• Task goal
With pictures left out, please repeat word for word the lines from the one containing "Image resolution: width=680" through the end of the records.

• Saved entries

========================================================================

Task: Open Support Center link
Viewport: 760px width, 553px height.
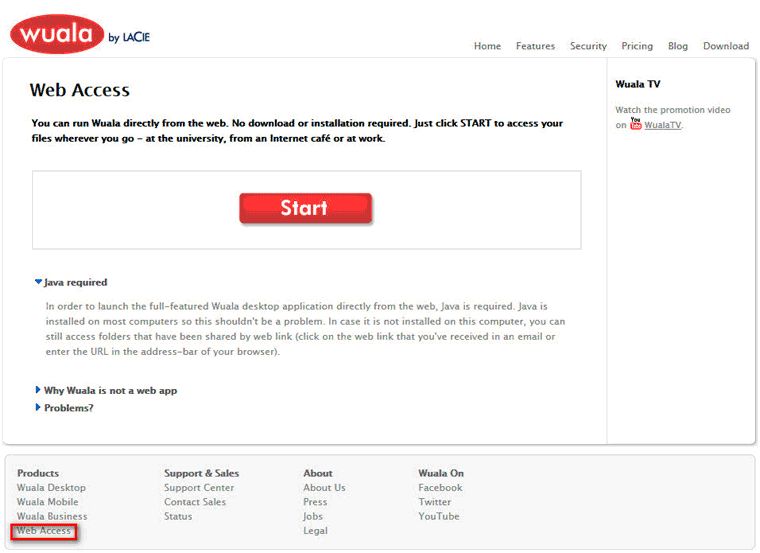Action: point(199,488)
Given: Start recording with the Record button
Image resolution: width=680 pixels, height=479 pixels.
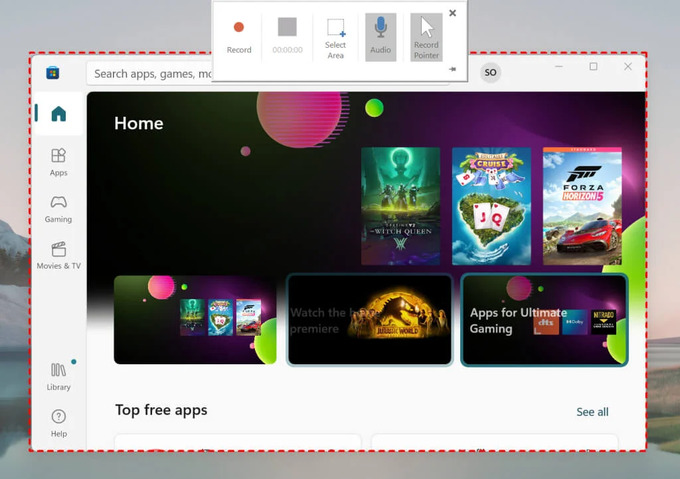Looking at the screenshot, I should click(x=238, y=35).
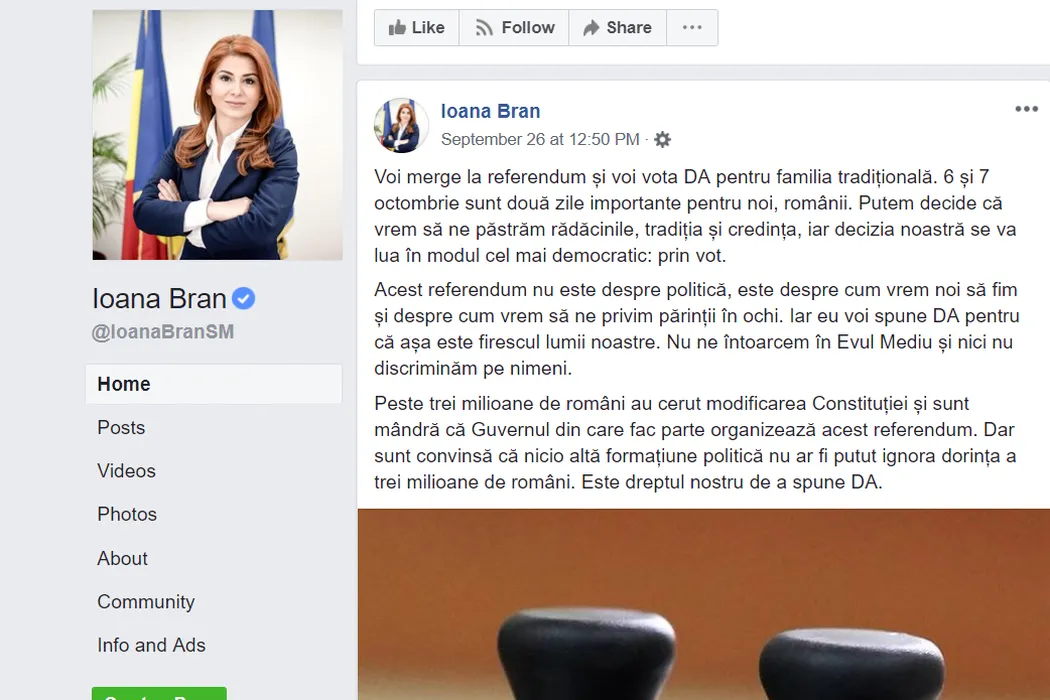Open the large profile picture

218,135
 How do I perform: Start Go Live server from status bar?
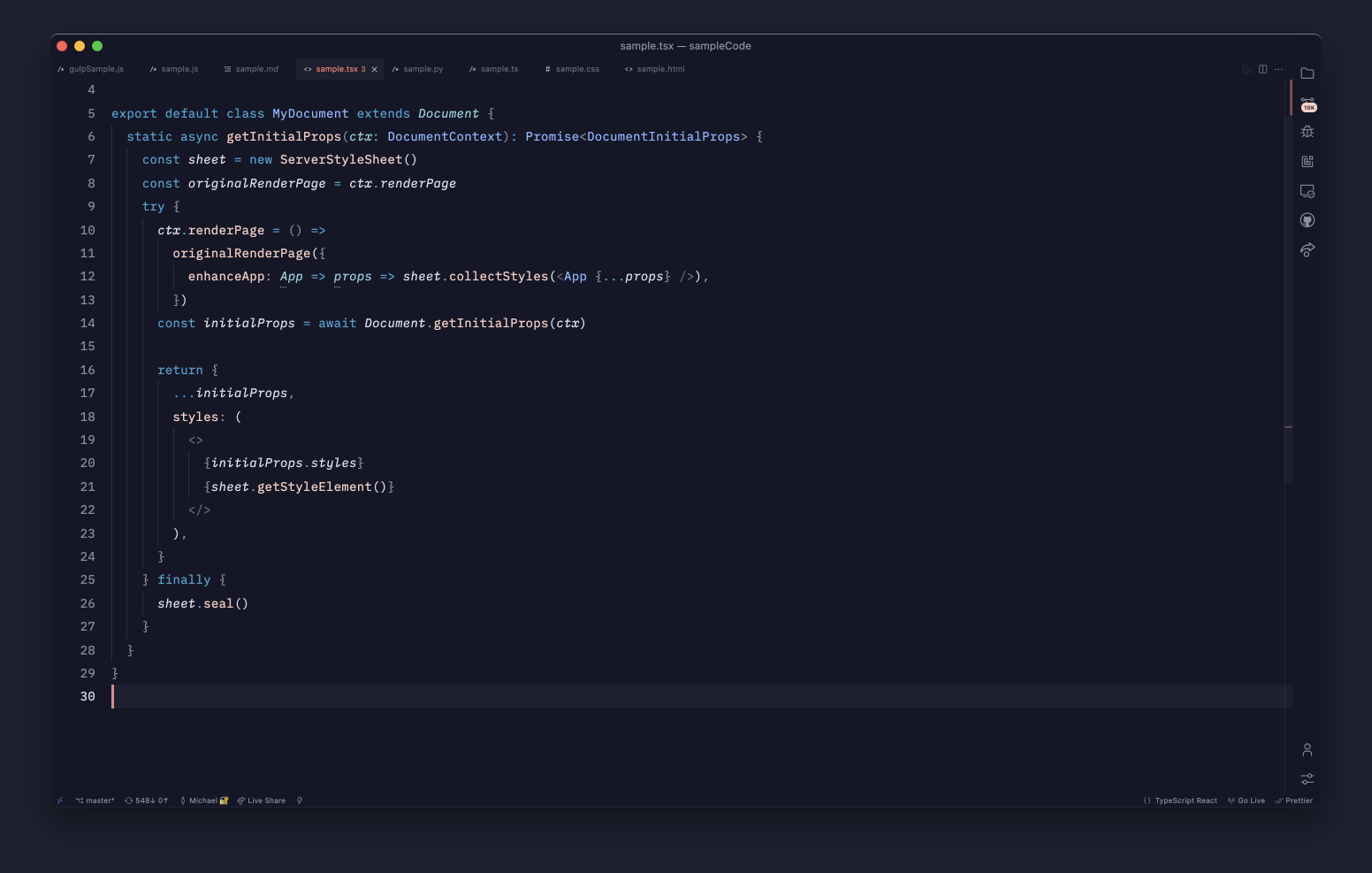(1246, 800)
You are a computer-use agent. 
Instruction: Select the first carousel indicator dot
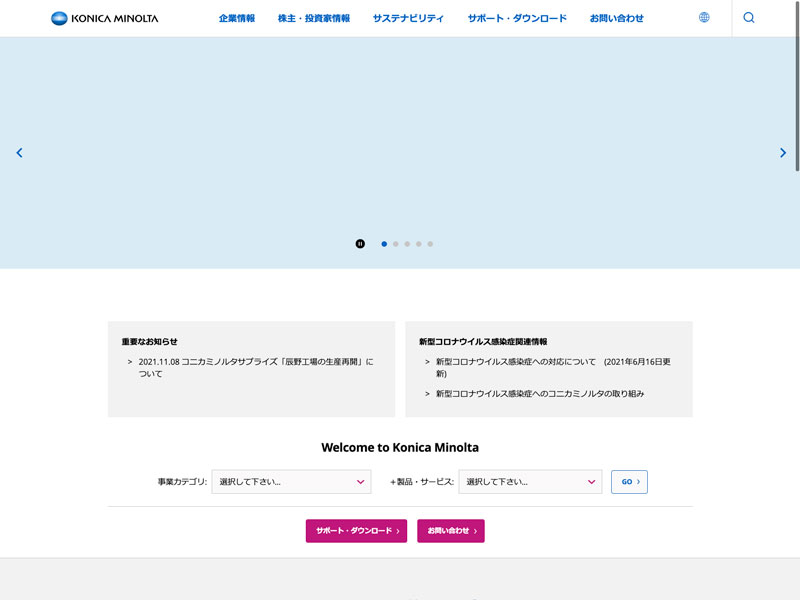(384, 243)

========================================================================

• Solved exercise
Image resolution: width=680 pixels, height=479 pixels.
Looking at the screenshot, I should click(x=238, y=35).
Open the large profile picture

218,135
 How do I perform: Start Go Live server from status bar?
(1246, 800)
You are a computer-use agent. 
Instruction: Select the first carousel indicator dot
(384, 243)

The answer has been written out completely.